* [Exercise objective]
Render the part opening with the line that contains "Where should I" and closing with the line that contains "(1741, 1190)" as a numbered list, skipping blank lines. Leave the pictures out.

* [Data provided]
——
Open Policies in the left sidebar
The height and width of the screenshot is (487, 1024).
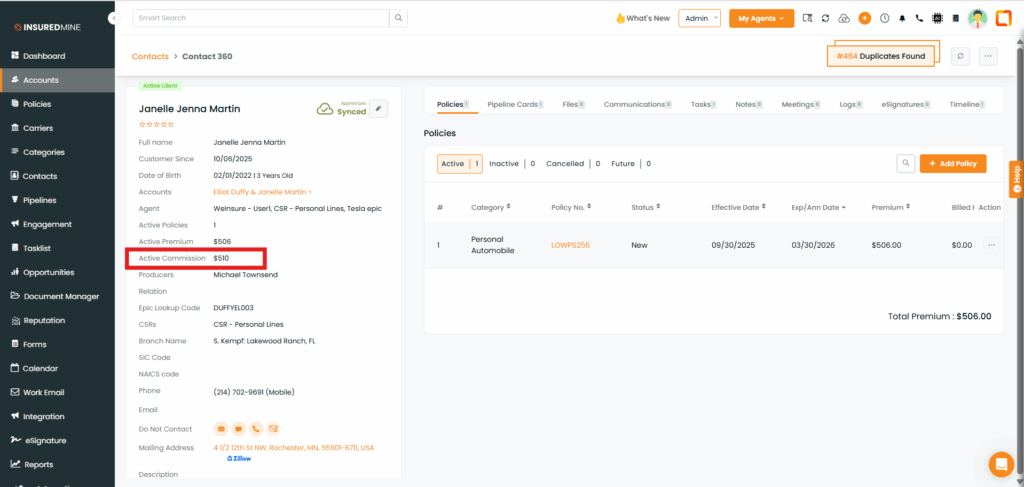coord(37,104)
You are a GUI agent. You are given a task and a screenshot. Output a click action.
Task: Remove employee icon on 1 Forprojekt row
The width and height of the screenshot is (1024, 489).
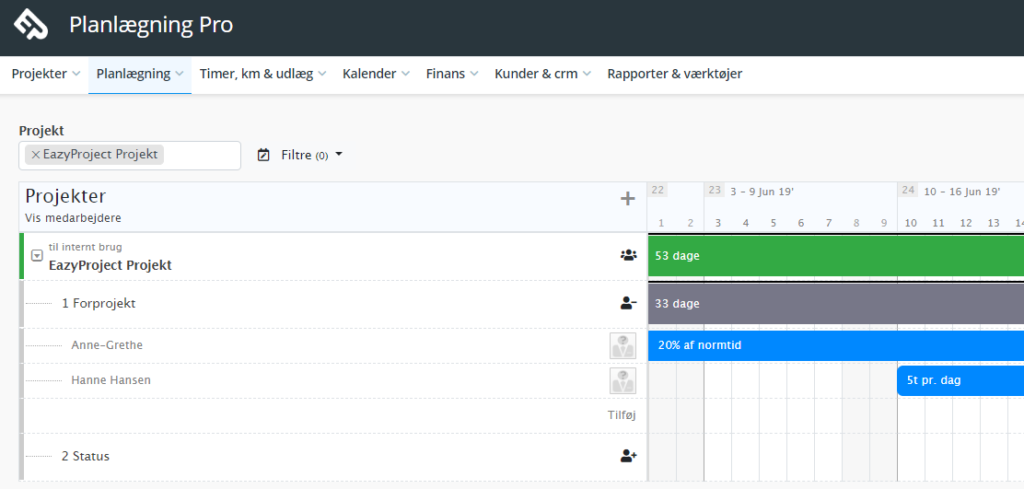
——
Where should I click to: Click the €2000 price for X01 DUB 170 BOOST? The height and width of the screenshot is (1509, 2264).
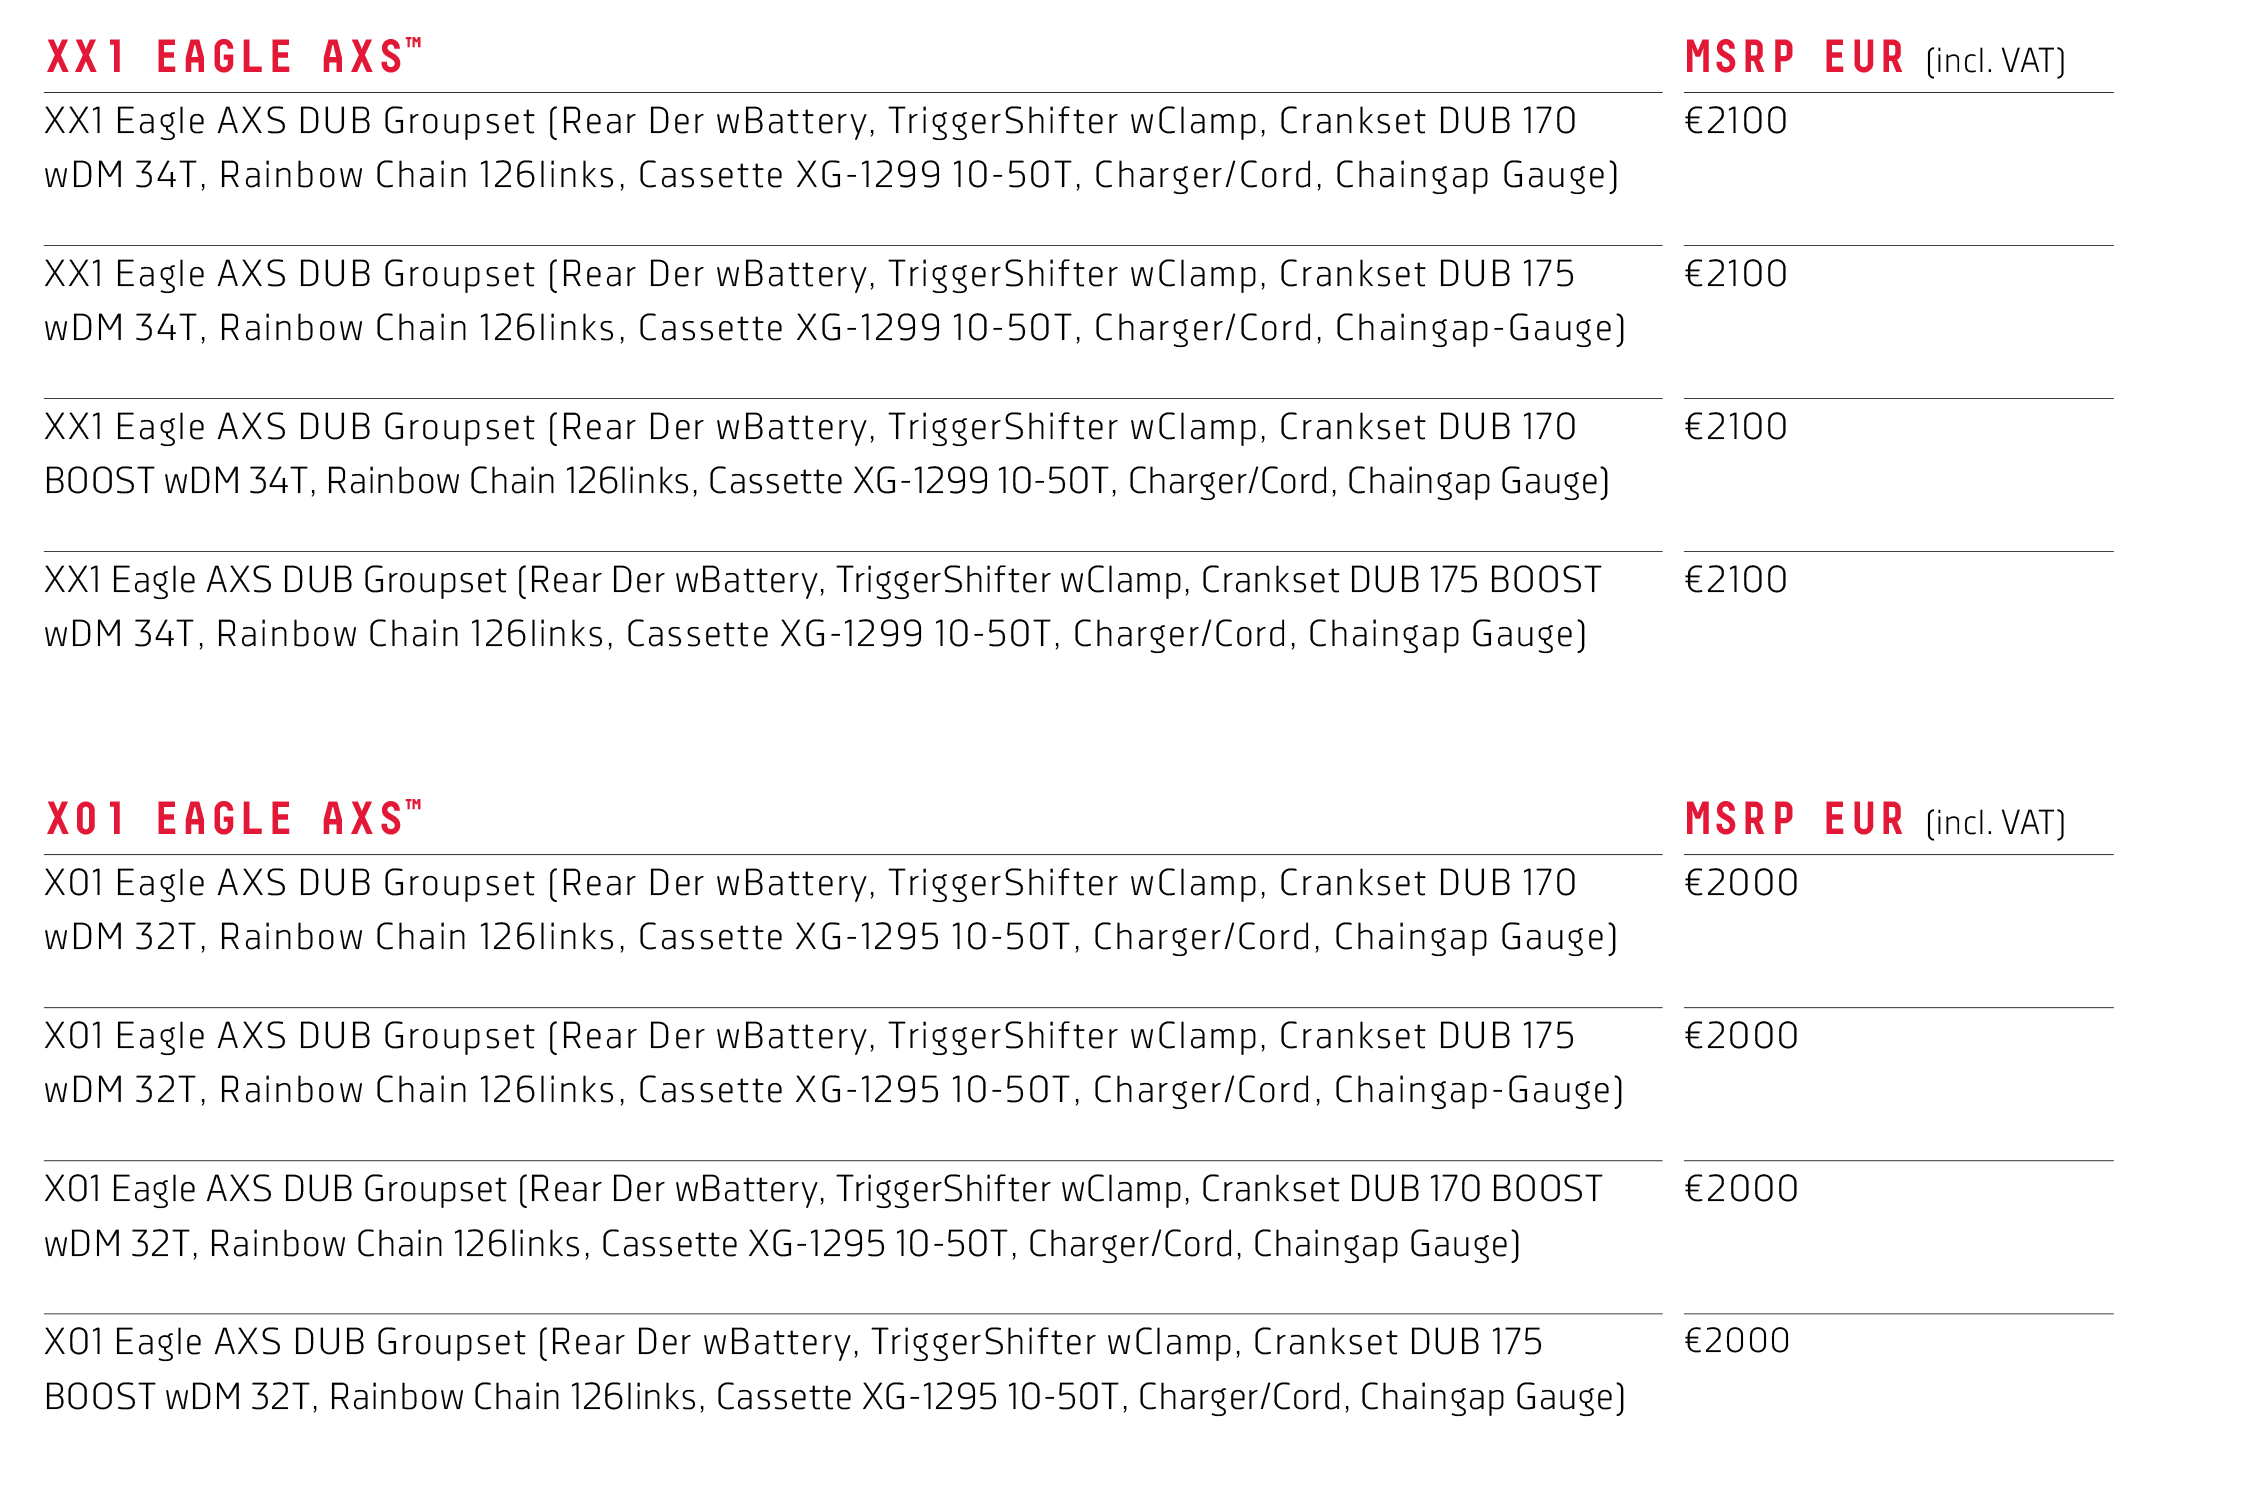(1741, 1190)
——
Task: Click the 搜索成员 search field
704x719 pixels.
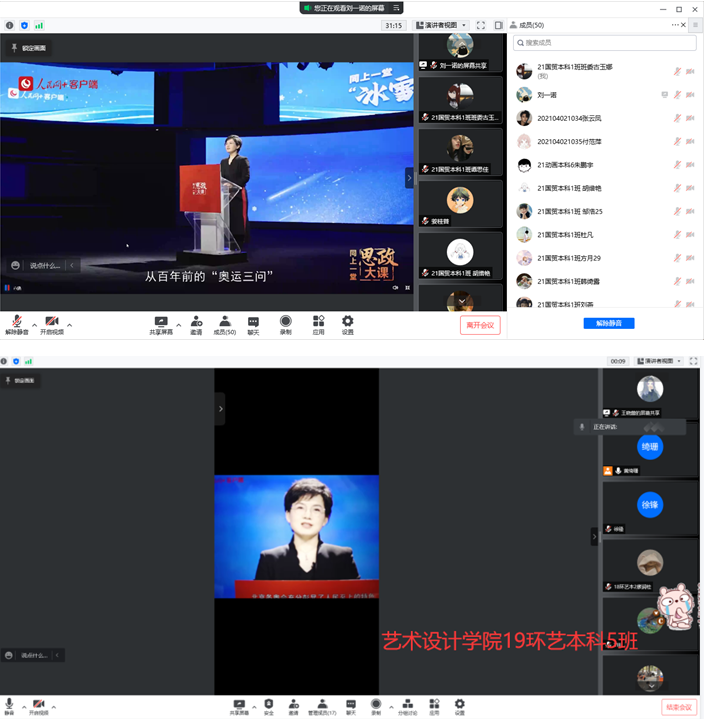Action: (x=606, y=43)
——
* [Response for this exercise]
1. Where should I click to: Click the €2000 price for X01 DUB 170 BOOST? The height and width of the screenshot is (1509, 2264).
2. (1741, 1190)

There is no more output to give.